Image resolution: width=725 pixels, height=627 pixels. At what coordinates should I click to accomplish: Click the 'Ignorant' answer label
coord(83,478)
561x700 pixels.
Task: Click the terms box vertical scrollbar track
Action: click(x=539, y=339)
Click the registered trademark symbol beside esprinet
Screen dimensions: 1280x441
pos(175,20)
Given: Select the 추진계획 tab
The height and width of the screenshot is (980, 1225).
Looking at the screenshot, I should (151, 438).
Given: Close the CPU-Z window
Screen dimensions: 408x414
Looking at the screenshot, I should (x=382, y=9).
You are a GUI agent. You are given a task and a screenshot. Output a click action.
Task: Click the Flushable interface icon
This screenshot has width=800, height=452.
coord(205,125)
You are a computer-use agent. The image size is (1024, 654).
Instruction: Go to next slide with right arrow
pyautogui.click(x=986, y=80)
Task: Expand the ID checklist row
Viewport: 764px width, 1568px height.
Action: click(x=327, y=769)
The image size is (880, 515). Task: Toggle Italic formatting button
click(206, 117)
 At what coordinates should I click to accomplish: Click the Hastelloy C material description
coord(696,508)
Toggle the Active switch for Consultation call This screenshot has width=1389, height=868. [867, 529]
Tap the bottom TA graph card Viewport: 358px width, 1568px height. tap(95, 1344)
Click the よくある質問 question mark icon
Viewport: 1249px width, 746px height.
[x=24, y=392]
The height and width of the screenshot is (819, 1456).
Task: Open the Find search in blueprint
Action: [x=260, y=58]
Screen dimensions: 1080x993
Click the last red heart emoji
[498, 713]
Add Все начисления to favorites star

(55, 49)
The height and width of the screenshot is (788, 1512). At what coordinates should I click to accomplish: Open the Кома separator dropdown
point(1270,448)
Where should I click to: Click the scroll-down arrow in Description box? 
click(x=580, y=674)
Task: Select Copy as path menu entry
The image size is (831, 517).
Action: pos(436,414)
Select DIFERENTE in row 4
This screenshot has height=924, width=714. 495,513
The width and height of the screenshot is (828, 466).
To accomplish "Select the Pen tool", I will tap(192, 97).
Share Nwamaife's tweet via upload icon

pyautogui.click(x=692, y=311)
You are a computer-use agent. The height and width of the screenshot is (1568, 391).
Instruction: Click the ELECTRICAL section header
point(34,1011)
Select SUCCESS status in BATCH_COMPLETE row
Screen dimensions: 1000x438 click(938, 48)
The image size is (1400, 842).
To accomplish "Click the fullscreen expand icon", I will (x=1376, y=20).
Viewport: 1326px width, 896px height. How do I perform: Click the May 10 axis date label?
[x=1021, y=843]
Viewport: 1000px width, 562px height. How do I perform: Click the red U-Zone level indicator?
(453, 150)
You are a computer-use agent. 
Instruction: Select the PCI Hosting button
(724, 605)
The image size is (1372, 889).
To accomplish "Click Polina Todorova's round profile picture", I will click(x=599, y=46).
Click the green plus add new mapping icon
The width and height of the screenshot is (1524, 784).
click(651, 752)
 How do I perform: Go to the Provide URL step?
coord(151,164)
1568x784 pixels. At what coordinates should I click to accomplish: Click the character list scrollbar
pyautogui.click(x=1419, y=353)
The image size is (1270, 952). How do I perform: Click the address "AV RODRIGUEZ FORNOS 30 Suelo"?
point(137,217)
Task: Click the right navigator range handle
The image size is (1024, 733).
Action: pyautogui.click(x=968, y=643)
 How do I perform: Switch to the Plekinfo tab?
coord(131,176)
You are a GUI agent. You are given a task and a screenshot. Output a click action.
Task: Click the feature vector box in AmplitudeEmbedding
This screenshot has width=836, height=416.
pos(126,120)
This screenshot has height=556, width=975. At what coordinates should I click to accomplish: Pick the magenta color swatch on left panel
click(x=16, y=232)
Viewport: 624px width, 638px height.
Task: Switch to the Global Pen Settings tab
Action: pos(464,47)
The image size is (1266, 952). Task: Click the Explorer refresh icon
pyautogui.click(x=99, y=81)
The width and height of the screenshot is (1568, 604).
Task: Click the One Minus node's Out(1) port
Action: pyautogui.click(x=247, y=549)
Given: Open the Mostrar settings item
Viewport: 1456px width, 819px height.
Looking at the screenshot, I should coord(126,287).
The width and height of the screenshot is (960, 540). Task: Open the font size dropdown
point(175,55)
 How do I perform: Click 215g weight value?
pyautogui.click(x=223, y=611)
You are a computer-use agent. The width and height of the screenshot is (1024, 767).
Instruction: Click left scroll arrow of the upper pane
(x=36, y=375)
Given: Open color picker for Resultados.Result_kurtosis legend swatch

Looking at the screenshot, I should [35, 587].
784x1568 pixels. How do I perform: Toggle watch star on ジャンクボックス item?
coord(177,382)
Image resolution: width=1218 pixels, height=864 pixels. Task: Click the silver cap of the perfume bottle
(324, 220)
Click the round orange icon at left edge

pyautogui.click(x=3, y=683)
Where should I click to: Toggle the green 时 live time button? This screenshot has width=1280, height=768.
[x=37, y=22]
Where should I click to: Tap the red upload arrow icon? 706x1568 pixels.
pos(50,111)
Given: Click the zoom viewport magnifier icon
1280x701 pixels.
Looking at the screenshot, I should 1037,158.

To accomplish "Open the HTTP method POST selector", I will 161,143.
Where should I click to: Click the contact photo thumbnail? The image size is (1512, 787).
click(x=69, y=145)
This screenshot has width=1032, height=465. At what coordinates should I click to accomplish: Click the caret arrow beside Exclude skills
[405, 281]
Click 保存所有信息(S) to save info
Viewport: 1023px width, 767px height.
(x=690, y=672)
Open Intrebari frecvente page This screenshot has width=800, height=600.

#####

What needs to be done ▸ Rewrite all of the entries above, replacing "Hastelloy C" with "Monel 400" and leaving everything else unchanged.

Reply ▸
Image resolution: width=725 pixels, height=627 pixels. At what coordinates should I click to accomplish: Click the 'Ignorant' answer label
coord(83,478)
561x700 pixels.
Task: Click the terms box vertical scrollbar track
Action: click(x=539, y=339)
Click the registered trademark symbol beside esprinet
Screen dimensions: 1280x441
pos(175,20)
Given: Select the 추진계획 tab
The height and width of the screenshot is (980, 1225).
Looking at the screenshot, I should (151, 438).
Given: Close the CPU-Z window
Screen dimensions: 408x414
Looking at the screenshot, I should (x=382, y=9).
You are a GUI agent. You are given a task and a screenshot. Output a click action.
Task: Click the Flushable interface icon
This screenshot has width=800, height=452.
coord(205,125)
You are a computer-use agent. The image size is (1024, 654).
Instruction: Go to next slide with right arrow
pyautogui.click(x=986, y=80)
Task: Expand the ID checklist row
Viewport: 764px width, 1568px height.
Action: click(x=327, y=769)
The image size is (880, 515). Task: Toggle Italic formatting button
click(206, 117)
 At what coordinates should I click to accomplish: Click the Monel 400 material description
coord(696,508)
Toggle the Active switch for Consultation call This screenshot has width=1389, height=868. [867, 529]
Tap the bottom TA graph card Viewport: 358px width, 1568px height. tap(95, 1344)
Click the よくある質問 question mark icon
Viewport: 1249px width, 746px height.
[x=24, y=392]
The height and width of the screenshot is (819, 1456).
Task: Open the Find search in blueprint
Action: [x=260, y=58]
Screen dimensions: 1080x993
Click the last red heart emoji
[498, 713]
Add Все начисления to favorites star

(55, 49)
The height and width of the screenshot is (788, 1512). At what coordinates should I click to accomplish: Open the Кома separator dropdown
point(1270,448)
Where should I click to: Click the scroll-down arrow in Description box? 
click(x=580, y=674)
Task: Select Copy as path menu entry
The image size is (831, 517).
Action: pos(436,414)
Select DIFERENTE in row 4
This screenshot has height=924, width=714. 495,513
The width and height of the screenshot is (828, 466).
To accomplish "Select the Pen tool", I will tap(192, 97).
Share Nwamaife's tweet via upload icon

pyautogui.click(x=692, y=311)
You are a computer-use agent. The height and width of the screenshot is (1568, 391).
Instruction: Click the ELECTRICAL section header
point(34,1011)
Select SUCCESS status in BATCH_COMPLETE row
Screen dimensions: 1000x438 click(938, 48)
The image size is (1400, 842).
To accomplish "Click the fullscreen expand icon", I will (x=1376, y=20).
Viewport: 1326px width, 896px height. How do I perform: Click the May 10 axis date label?
[x=1021, y=843]
Viewport: 1000px width, 562px height. How do I perform: Click the red U-Zone level indicator?
(453, 150)
You are a computer-use agent. 
Instruction: Select the PCI Hosting button
(724, 605)
The image size is (1372, 889).
To accomplish "Click Polina Todorova's round profile picture", I will click(x=599, y=46).
Click the green plus add new mapping icon
The width and height of the screenshot is (1524, 784).
click(651, 752)
 How do I perform: Go to the Provide URL step?
coord(151,164)
1568x784 pixels. At what coordinates should I click to accomplish: Click the character list scrollbar
pyautogui.click(x=1419, y=353)
The image size is (1270, 952). How do I perform: Click the address "AV RODRIGUEZ FORNOS 30 Suelo"?
point(137,217)
Task: Click the right navigator range handle
The image size is (1024, 733).
Action: pyautogui.click(x=968, y=643)
 How do I perform: Switch to the Plekinfo tab?
coord(131,176)
You are a GUI agent. You are given a task and a screenshot. Output a click action.
Task: Click the feature vector box in AmplitudeEmbedding
This screenshot has width=836, height=416.
pos(126,120)
This screenshot has height=556, width=975. At what coordinates should I click to accomplish: Pick the magenta color swatch on left panel
click(x=16, y=232)
Viewport: 624px width, 638px height.
Task: Switch to the Global Pen Settings tab
Action: pos(464,47)
The image size is (1266, 952). Task: Click the Explorer refresh icon
pyautogui.click(x=99, y=81)
The width and height of the screenshot is (1568, 604).
Task: Click the One Minus node's Out(1) port
Action: pyautogui.click(x=247, y=549)
Given: Open the Mostrar settings item
Viewport: 1456px width, 819px height.
Looking at the screenshot, I should coord(126,287).
The width and height of the screenshot is (960, 540). Task: Open the font size dropdown
point(175,55)
 How do I perform: Click 215g weight value?
pyautogui.click(x=223, y=611)
You are a computer-use agent. The width and height of the screenshot is (1024, 767).
Instruction: Click left scroll arrow of the upper pane
(x=36, y=375)
Given: Open color picker for Resultados.Result_kurtosis legend swatch

Looking at the screenshot, I should [35, 587].
784x1568 pixels. How do I perform: Toggle watch star on ジャンクボックス item?
coord(177,382)
Image resolution: width=1218 pixels, height=864 pixels. Task: Click the silver cap of the perfume bottle
(324, 220)
Click the round orange icon at left edge

pyautogui.click(x=3, y=683)
Where should I click to: Toggle the green 时 live time button? This screenshot has width=1280, height=768.
[x=37, y=22]
Where should I click to: Tap the red upload arrow icon? 706x1568 pixels.
pos(50,111)
Given: Click the zoom viewport magnifier icon
1280x701 pixels.
Looking at the screenshot, I should 1037,158.

To accomplish "Open the HTTP method POST selector", I will 161,143.
Where should I click to: Click the contact photo thumbnail? The image size is (1512, 787).
click(x=69, y=145)
This screenshot has width=1032, height=465. At what coordinates should I click to accomplish: Click the caret arrow beside Exclude skills
[405, 281]
Click 保存所有信息(S) to save info
Viewport: 1023px width, 767px height.
(x=690, y=672)
Open Intrebari frecvente page This screenshot has width=800, height=600.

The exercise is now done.